Eyeball-chasing ad giant literally traps your eyeballs

Google I/O Google wants more for its Daydream virtual reality platform than phone displays framed in cheap cardboard.

At its annual outdoor developer festival and tanning experiment, Google I/O, the Chocolate Factory presented minions to talk up the arrival of standalone VR headsets from HTC and Lenovo toward the end of the year.

By severing the tether to a PC, this self-contained face-hugging hardware will free wearers to bump into furniture and other tangible objects. And it may make participating in VR a bit more fun.

Google is providing a technology called Worldsense for these gizmos that will enable positional tracking without external sensors. Tracking how objects like a person's hands move in the real world is necessary to present them in a virtual world. The aim of the game is to help the wearer escape from our crazy reality into a believable albeit made-up happier place, after all.

Right now, before these standalone devices arrive, the Daydream platform's $80 View gadget is some goggles you slip your Android phone into, with the display beamed into your eyes:

Six months after this Daydream kit debuted late last year, there are more than 150 VR apps. And with the arrival of a Daydream update for the Samsung’s Galaxy S8 and S8+ this summer and the release of LG's next flagship phone, there will be 11 Daydream-compatible devices, in case anyone is keeping score.

Google calls this momentum. Check back after the holidays for actual sales figures.

Daydream consists of software development kits (SDKs) for Android, Unity, and Unreal Engine 4. Apps that meet design and functional quality requirements – Motion Intensity level must be specified, for example, so users are forewarned of potential motion sickness – can look forward to Google publishing support in the Play Store.

And clearly support is necessary to help VR reach mainstream appeal. Established developers and content creators have reportedly received six-figure financial support from Google, to seed the pool of available titles.

The VR market, however, appears still to be a money pit. Facebook's Oculus tried funding VR content creation through its in-house production arm Story Studio, only to shutter the digital entertainment mill earlier this month. Worse still, unit sales of VR headsets have underwhelmed.

In an online post Wednesday, Google virtual reality veep Clay Bavor took stock of the state of VR and AR efforts. He acknowledged that the next step for the industry isn't clear because "everything needs to get better."

Several of those presenting during Google's VR and AR keynote said it was "still early days," Google's favorite phrase for half-baked.

"Our goal here is really to raise all boats by doing heavy lifting," Bavor said on stage, as if Google were a rising tide rather than a company with a financial interest in VR.

▶ **TASKS AND EXERCISES**
(a) Return the passage of the article on Google's Daydream virtual reality platform starting at "Daydream consists of" and ending at "of available titles.", copied word for word.
(b) Carry the article on Google's Daydream virtual reality platform forward from its last paragraph.

▶ **AVAILABLE DATA**
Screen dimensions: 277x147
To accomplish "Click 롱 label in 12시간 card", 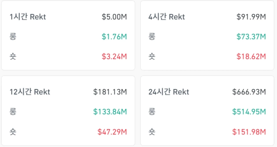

▶ **EXERCISE RESULTS**
(a)
Daydream consists of software development kits (SDKs) for Android, Unity, and Unreal Engine 4. Apps that meet design and functional quality requirements – Motion Intensity level must be specified, for example, so users are forewarned of potential motion sickness – can look forward to Google publishing support in the Play Store.

And clearly support is necessary to help VR reach mainstream appeal. Established developers and content creators have reportedly received six-figure financial support from Google, to seed the pool of available titles.

(b)
Echoing his published thoughts, Bavor attempted to frame Google's various VR and AR projects as part of the spectrum of immersive computing. Immersive computing, he said, is important because it has the potential to change how we interact with computers.

Indeed, developers now have the opportunity to reimagine tired desktop and mobile interaction models. Unfortunately, it will take time to figure out what works and what leads to eyestrain, nausea, and headaches. But progress is being made.

Google has taken its Tango real-time 3D location mapping technology and rolled it into a service called "Visual Positioning Service" or VPS. Evidently no one at the company thought this might confuse people using virtual private servers.

Showing little faith in the guidance of retail employees or aisle-based signage, Google imagines that vendors like Lowe's will be able to map their facilities with millimeter precision using VPS to do things like direct phone-toting customers to specific products in retail spaces.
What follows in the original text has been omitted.